Let's see what `dataset` looks like:

In [4]:
print("Type of dataset is: %s" % str(type(raw_dataset)))
print(raw_dataset[:5])
print("Shape of dataset is: %s" % str(raw_dataset.shape))

Type of dataset is: <class 'pandas.core.frame.DataFrame'>
  pdb_id  ... label
0   2d3u  ...  6.92
1   3cyx  ...  8.00
2   3uo4  ...  6.52
3   1p1q  ...  4.89
4   3ag9  ...  8.05

[5 rows x 7 columns]
Shape of dataset is: (193, 7)


Visualizing what these proteins and ligands look like will help us build intuition and understanding about these systems. Let's write a bit of code to help us view our molecules. We'll use the `nglview` library to help us do this. You can install this library by calling `pip install nglview`.

In [5]:
!pip install -q nglview mdtraj

In [6]:
import nglview
import tempfile
import os
import mdtraj as md
import numpy as np



We'll use the `mdtraj` library to help us manipulate both ligand and protein objects. We'll use the following convenience function to parse in the ligand and protein representations above into mdtraj.

In [7]:
def convert_lines_to_mdtraj(molecule_lines):
  molecule_lines = molecule_lines.strip('[').strip(']').replace("'","").replace("\\n", "").split(", ")
  tempdir = tempfile.mkdtemp()
  molecule_file = os.path.join(tempdir, "molecule.pdb")
  with open(molecule_file, "w") as f:
    for line in molecule_lines:
        f.write("%s\n" % line)
  molecule_mdtraj = md.load(molecule_file)
  return molecule_mdtraj

Let's take a look at the first protein ligand pair in our dataset:

In [8]:
first_protein, first_ligand = raw_dataset.iloc[0]["protein_pdb"], raw_dataset.iloc[0]["ligand_pdb"]
protein_mdtraj = convert_lines_to_mdtraj(first_protein)
ligand_mdtraj = convert_lines_to_mdtraj(first_ligand)

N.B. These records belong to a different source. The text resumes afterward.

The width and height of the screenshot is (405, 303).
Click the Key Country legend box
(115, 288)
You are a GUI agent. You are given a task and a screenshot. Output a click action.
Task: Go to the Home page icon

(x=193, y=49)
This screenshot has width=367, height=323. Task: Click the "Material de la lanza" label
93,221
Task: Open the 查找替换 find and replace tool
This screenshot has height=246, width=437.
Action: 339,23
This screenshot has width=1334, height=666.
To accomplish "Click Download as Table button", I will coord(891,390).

We'll use the convenience function `nglview.show_mdtraj` in order to view our proteins and ligands.

In [9]:
v = nglview.show_mdtraj(ligand_mdtraj)
v

NGLWidget()

Now that we have an idea of what the ligand looks like, let's take a look at our protein:

In [10]:
view = nglview.show_mdtraj(protein_mdtraj)
view

NGLWidget()

Can we view the complex with both protein and ligand? Yes, but we'll need the following helper function to join the two mdtraj files for the protein and ligand.

In [11]:
def combine_mdtraj(protein, ligand):
  chain = protein.topology.add_chain()
  residue = protein.topology.add_residue("LIG", chain, resSeq=1)
  for atom in ligand.topology.atoms:
      protein.topology.add_atom(atom.name, atom.element, residue)
  protein.xyz = np.hstack([protein.xyz, ligand.xyz])
  protein.topology.create_standard_bonds()
  return protein
complex_mdtraj = combine_mdtraj(protein_mdtraj, ligand_mdtraj)

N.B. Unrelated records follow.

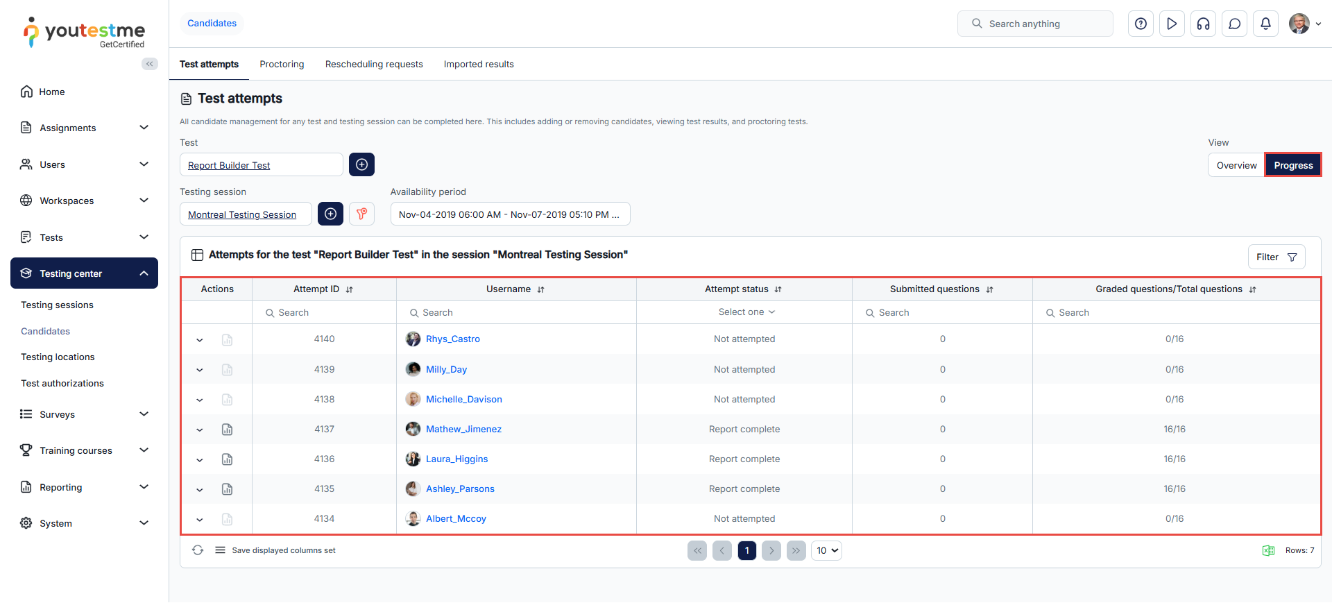Open report icon for attempt 4137
Viewport: 1332px width, 603px height.
point(227,430)
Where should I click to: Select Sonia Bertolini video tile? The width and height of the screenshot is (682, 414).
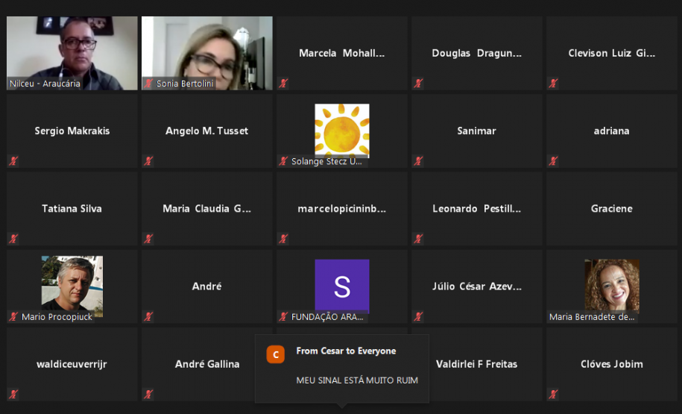(207, 53)
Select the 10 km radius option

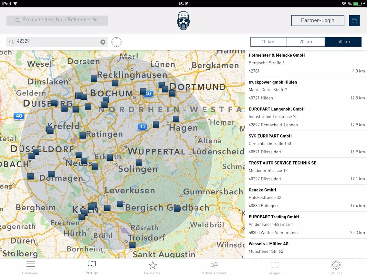[x=268, y=42]
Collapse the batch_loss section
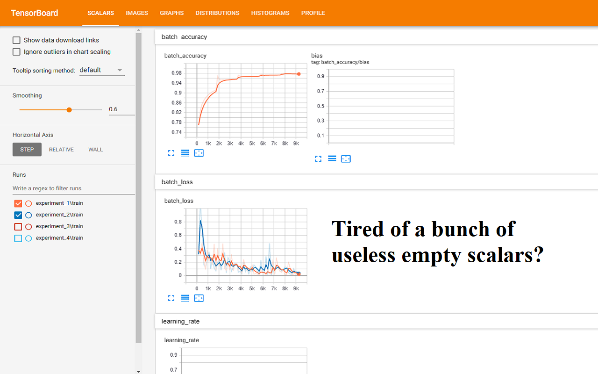The image size is (598, 374). [177, 182]
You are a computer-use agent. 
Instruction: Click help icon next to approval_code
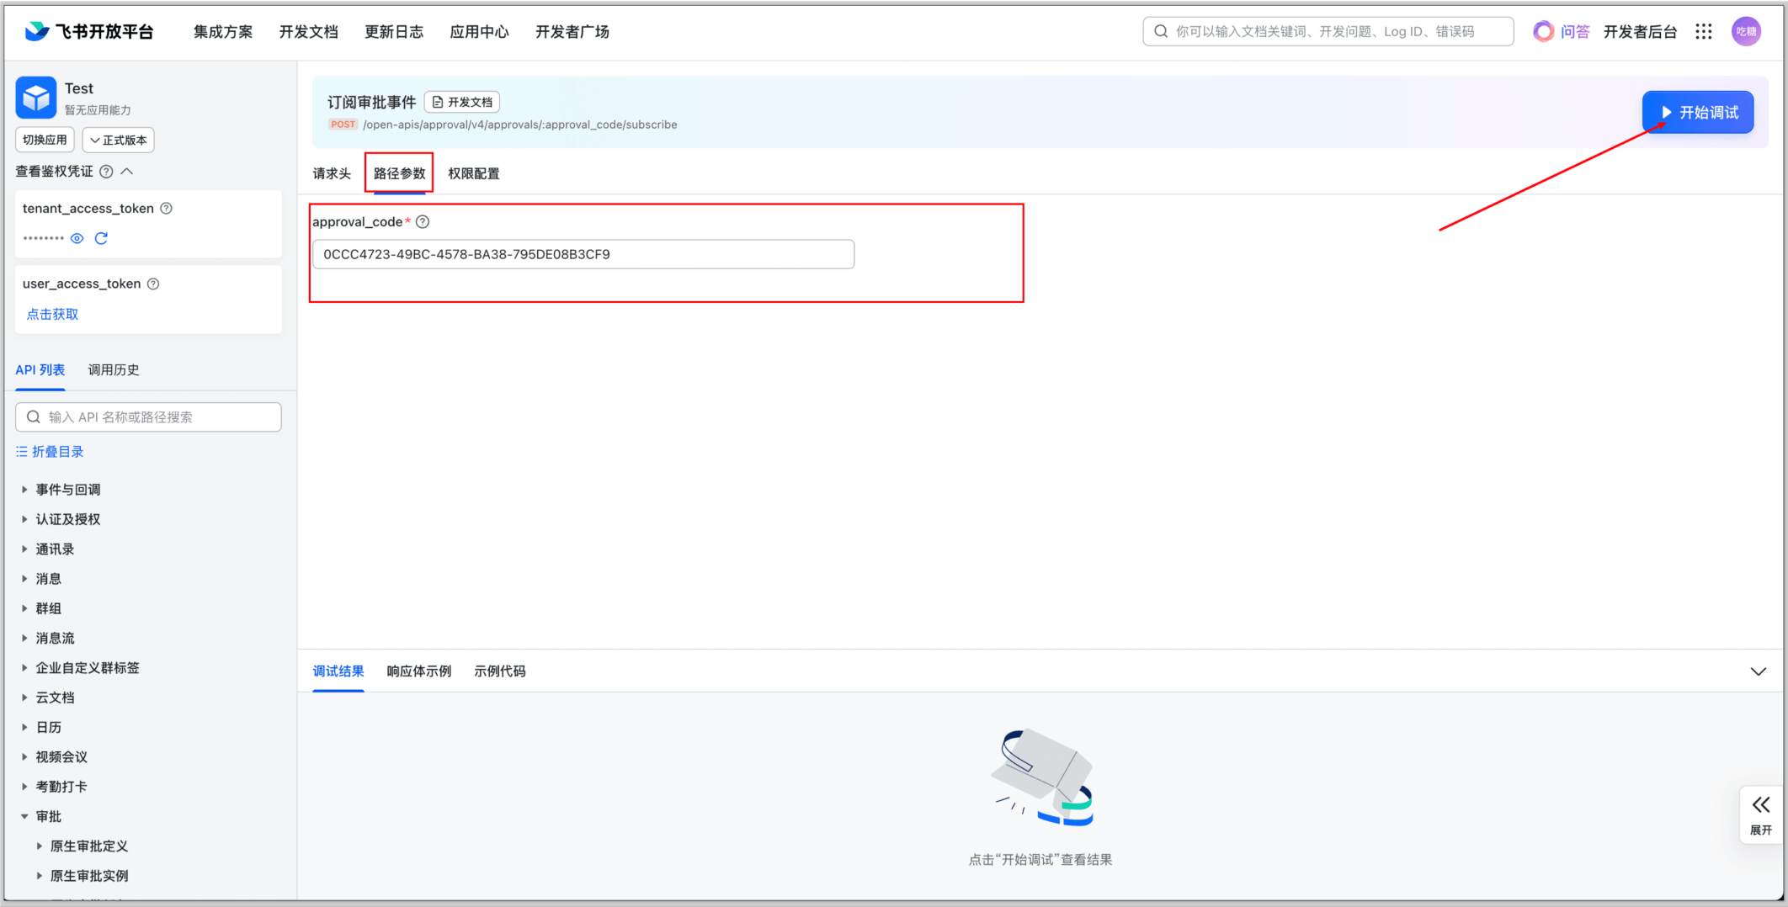(423, 222)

Let's now visualize our complex

In [12]:
v = nglview.show_mdtraj(complex_mdtraj)
v

NGLWidget()

We can see that the ligand slots into a groove on the outer edge of the protein. Ok, now that we've got our basic visualization tools up and running, let's see if we can use some machine learning to understand our dataset of protein-ligand systems better.

In order to do this, we'll need a way to transform our protein-ligand complexes into representations which can be used by learning algorithms. Ideally, we'd have neural protein-ligand complex fingerprints, but DeepChem doesn't yet have a good learned fingerprint of this sort. We do however have well tuned manual featurizers that can help us with our challenge here.

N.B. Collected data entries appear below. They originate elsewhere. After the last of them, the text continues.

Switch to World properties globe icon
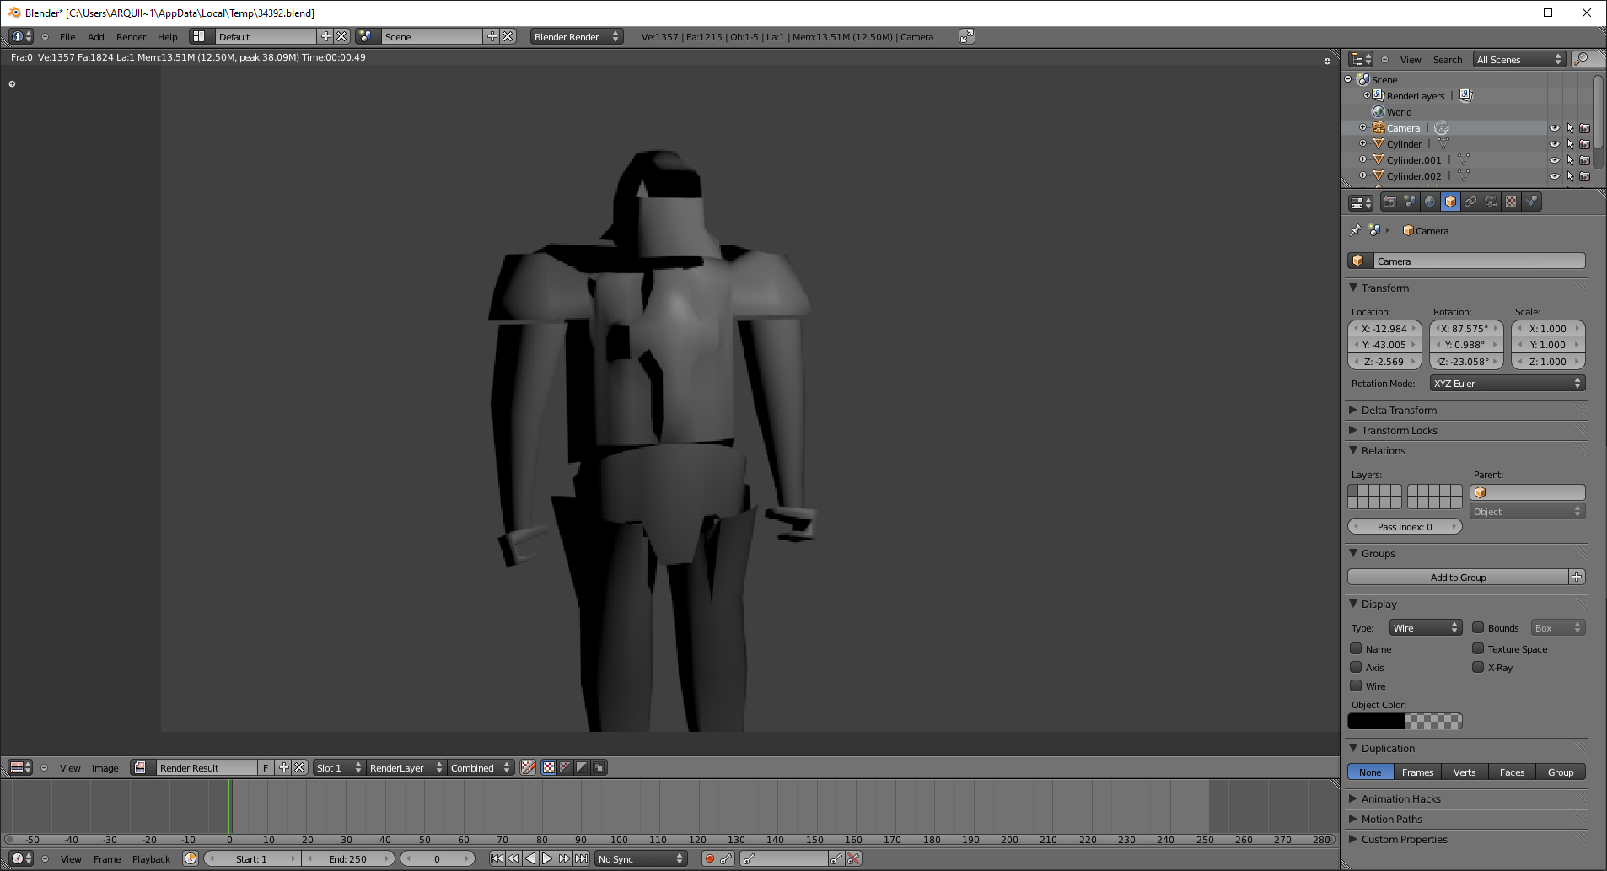Image resolution: width=1607 pixels, height=871 pixels. point(1430,202)
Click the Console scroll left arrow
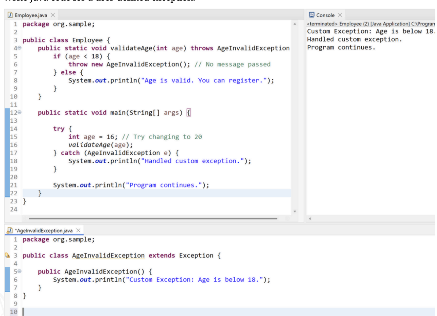437x316 pixels. pos(310,218)
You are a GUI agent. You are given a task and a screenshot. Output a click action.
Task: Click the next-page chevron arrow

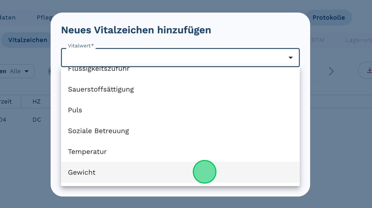(331, 71)
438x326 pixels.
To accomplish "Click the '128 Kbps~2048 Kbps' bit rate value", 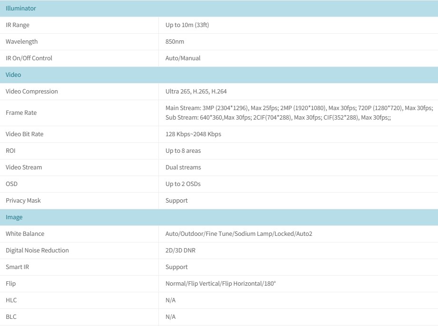I will 193,134.

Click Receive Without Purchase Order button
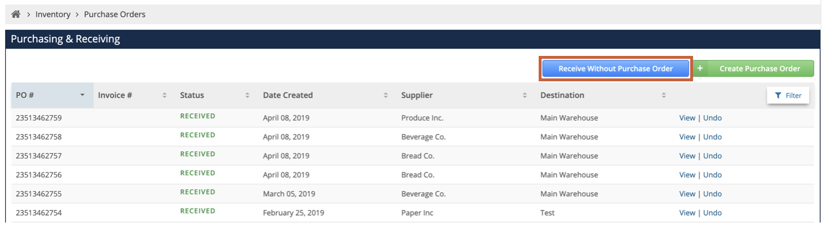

We'll make of two types of fingerprints in the rest of the tutorial, the circular fingerprints and the grid descriptors. The grid descriptors convert a 3D volume containing an arragment of atoms into a fingerprint. This is really useful for understanding protein-ligand complexes since it will allow us to transfer protein-ligand complexes into vectors that can be passed into a simple machine learning algorithms. Let's see how we can create such a fingerprint in DeepChem. We'll make use of the `dc.feat.RdkitGridFeaturizer` class.

In [13]:
grid_featurizer = dc.feat.RdkitGridFeaturizer(
    voxel_width=16.0, feature_types=["ecfp", "splif", "hbond", "pi_stack", "cation_pi", "salt_bridge"], 
    ecfp_power=5, splif_power=5, parallel=True, flatten=True, sanitize=True)

--- Logging error ---
Traceback (most recent call last):
  File "/usr/lib/python3.6/logging/__init__.py", line 994, in emit
    msg = self.format(record)
  File "/usr/lib/python3.6/logging/__init__.py", line 840, in format
    return fmt.format(record)
  File "/usr/lib/python3.6/logging/__init__.py", line 577, in format
    record.message = record.getMessage()
  File "/usr/lib/python3.6/logging/__init__.py", line 338, in getMessage
    msg = msg % self.args
TypeError: not all arguments converted during string formatting
Call stack:
  File "/usr/lib/python3.6/runpy.py", line 193, in _run_module_as_main
    "__main__", mod_spec)
  File "/usr/lib/python3.6/runpy.py", line 85, in _run_code
    exec(code, run_globals)
  File "/usr/local/lib/python3.6/dist-packages/ipykernel_launcher.py", line 16, in <module>
    app.launch_new_instance()
  File "/usr/local/lib/python3.6/dist-packages/traitlets/config/application.py", line 664, in launch_instance
    app.start()
  File "/usr/local/lib/python

Next we'll create circular fingerprints. These convert small molecules into a vector of fragments. You can create these fingerprints with the `dc.feat.CircularFingerprint` class.

In [14]:
compound_featurizer = dc.feat.CircularFingerprint(size=128)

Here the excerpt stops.